Genetic Contribution to Variation in Blood Calcium, Phosphorus, and Alkaline Phosphatase Activity in Pigs.

Abstract

Blood values of calcium (Ca), inorganic phosphorus (IP), and alkaline phosphatase activity (ALP) are valuable indicators for mineral status and bone mineralization. The mineral homeostasis is maintained by absorption, retention, and excretion processes employing a number of known and unknown sensing and regulating factors with implications on immunity. Due to the high inter-individual variation of Ca and P levels in the blood of pigs and to clarify molecular contributions to this variation, the genetics of hematological traits related to the Ca and P balance were investigated in a German Landrace population, integrating both single-locus and multi-locus genome-wide association study (GWAS) approaches. Genomic heritability estimates suggest a moderate genetic contribution to the variation of hematological Ca (N = 456), IP (N = 1049), ALP (N = 439), and the Ca/P ratio (N = 455), with values ranging from 0.27 to 0.54. The genome-wide analysis of markers adds a number of genomic regions to the list of quantitative trait loci, some of which overlap with previous results.
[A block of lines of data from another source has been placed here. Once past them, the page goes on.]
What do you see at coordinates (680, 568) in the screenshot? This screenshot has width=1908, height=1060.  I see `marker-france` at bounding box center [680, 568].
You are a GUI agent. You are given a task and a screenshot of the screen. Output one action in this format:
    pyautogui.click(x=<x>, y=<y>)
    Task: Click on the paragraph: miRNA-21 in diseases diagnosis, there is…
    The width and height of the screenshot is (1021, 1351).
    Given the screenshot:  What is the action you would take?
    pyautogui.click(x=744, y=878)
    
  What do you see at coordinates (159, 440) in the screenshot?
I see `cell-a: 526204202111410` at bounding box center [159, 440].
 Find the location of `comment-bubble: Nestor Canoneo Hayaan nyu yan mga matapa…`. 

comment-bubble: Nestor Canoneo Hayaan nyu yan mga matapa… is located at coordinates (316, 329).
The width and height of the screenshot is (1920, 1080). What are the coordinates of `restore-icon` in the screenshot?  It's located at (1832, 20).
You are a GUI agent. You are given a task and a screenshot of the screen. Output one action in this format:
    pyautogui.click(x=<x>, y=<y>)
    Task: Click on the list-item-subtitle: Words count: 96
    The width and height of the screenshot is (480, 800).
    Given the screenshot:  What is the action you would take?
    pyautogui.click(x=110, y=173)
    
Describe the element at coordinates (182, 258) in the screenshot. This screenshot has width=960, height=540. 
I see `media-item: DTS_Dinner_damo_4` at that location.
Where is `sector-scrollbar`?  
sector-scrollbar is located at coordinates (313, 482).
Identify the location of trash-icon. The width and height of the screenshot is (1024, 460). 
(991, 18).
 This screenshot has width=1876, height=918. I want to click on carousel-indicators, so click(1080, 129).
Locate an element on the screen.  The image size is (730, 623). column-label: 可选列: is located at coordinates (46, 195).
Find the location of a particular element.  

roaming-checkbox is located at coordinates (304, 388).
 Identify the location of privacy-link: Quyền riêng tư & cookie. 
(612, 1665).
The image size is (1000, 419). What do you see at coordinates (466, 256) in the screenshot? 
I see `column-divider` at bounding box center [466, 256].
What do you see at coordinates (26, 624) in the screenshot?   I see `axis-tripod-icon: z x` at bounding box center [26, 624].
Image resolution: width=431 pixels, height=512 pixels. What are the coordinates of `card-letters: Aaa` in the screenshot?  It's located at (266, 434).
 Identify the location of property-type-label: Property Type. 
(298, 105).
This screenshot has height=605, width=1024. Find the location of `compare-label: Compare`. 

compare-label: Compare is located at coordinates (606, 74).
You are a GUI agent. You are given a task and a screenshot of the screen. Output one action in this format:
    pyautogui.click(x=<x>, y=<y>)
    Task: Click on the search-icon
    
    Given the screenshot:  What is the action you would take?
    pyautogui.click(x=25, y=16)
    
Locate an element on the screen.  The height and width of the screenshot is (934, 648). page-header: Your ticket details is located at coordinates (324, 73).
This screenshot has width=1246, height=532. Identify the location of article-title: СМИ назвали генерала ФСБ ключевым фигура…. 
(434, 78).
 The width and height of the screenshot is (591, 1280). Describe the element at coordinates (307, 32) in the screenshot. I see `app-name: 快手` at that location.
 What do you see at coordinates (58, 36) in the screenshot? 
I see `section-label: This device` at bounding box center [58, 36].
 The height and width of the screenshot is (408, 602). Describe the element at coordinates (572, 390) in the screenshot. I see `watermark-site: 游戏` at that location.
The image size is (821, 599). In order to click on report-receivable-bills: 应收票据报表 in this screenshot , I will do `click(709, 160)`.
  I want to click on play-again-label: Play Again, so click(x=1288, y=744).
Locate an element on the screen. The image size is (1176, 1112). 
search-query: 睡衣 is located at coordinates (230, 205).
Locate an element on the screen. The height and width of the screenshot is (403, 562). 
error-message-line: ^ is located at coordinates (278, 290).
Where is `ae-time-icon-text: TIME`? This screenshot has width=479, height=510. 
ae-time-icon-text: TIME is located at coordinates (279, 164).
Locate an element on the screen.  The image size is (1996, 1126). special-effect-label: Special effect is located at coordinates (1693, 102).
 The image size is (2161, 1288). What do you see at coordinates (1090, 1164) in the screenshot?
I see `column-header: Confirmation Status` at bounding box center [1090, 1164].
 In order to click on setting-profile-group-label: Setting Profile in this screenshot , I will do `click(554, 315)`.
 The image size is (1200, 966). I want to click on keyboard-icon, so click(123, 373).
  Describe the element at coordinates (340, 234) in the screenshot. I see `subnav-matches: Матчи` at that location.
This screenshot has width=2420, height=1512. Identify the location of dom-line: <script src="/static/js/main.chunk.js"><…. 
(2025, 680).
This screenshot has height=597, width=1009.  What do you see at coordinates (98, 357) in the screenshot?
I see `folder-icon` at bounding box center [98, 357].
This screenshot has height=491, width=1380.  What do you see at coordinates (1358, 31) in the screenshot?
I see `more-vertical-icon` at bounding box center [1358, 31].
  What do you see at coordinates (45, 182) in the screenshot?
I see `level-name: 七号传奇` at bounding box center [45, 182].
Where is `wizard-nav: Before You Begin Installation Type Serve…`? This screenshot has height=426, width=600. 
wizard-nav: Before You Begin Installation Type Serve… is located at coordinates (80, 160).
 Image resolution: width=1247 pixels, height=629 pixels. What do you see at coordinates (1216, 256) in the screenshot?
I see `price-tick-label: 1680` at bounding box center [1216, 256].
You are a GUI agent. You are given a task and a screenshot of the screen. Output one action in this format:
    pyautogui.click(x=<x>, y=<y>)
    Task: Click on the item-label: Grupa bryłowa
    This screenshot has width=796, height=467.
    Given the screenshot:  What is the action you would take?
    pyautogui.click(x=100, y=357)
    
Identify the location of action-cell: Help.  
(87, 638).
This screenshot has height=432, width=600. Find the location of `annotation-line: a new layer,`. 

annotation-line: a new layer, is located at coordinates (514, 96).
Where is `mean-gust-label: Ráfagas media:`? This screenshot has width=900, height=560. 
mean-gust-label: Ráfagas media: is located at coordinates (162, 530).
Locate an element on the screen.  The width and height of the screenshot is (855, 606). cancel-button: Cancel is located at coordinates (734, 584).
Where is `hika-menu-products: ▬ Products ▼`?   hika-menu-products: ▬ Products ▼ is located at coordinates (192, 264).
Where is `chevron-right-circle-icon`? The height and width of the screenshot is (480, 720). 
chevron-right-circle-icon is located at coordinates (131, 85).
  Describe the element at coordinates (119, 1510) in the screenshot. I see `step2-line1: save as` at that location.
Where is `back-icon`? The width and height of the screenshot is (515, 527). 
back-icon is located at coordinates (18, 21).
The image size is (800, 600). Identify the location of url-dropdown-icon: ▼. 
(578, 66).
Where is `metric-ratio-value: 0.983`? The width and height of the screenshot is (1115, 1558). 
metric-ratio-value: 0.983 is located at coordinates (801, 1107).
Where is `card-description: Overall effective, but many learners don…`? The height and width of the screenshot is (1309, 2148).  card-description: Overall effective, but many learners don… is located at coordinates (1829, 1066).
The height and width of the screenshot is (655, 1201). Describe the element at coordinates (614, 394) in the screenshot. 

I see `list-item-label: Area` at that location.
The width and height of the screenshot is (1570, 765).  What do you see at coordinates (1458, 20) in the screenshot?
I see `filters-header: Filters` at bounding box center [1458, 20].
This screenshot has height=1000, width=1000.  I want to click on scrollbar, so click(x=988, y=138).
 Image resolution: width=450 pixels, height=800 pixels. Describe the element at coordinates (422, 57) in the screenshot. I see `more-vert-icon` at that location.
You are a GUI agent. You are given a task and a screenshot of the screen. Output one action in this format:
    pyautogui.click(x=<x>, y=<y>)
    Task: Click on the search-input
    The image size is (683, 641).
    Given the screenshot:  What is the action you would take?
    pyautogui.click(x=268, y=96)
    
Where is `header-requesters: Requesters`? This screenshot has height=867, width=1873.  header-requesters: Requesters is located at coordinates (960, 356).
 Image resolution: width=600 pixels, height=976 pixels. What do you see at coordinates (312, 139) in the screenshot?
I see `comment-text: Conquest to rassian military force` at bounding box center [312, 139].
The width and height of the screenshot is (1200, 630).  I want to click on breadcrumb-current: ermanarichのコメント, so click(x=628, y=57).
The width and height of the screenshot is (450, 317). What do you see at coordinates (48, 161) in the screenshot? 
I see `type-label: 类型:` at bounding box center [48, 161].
Despite the gaps in knowledge of genes involved in Ca and P metabolism, genes like THBS2, SHH, PTPRT, PTGS1, and FRAS1 with reported connections to bone metabolism were derived from the significantly associated genomic regions. Additionally, genomic regions included TRAFD1 and genes coding for phosphate transporters (SLC17A1–SLC17A4), which are linked to Ca and P homeostasis. The study calls for improved functional annotation of the proposed candidate genes to derive features involved in maintaining Ca and P balance. This gene information can be exploited to diagnose and predict characteristics of micronutrient utilization, bone development, and a well-functioning musculoskeletal system in pig husbandry and breeding.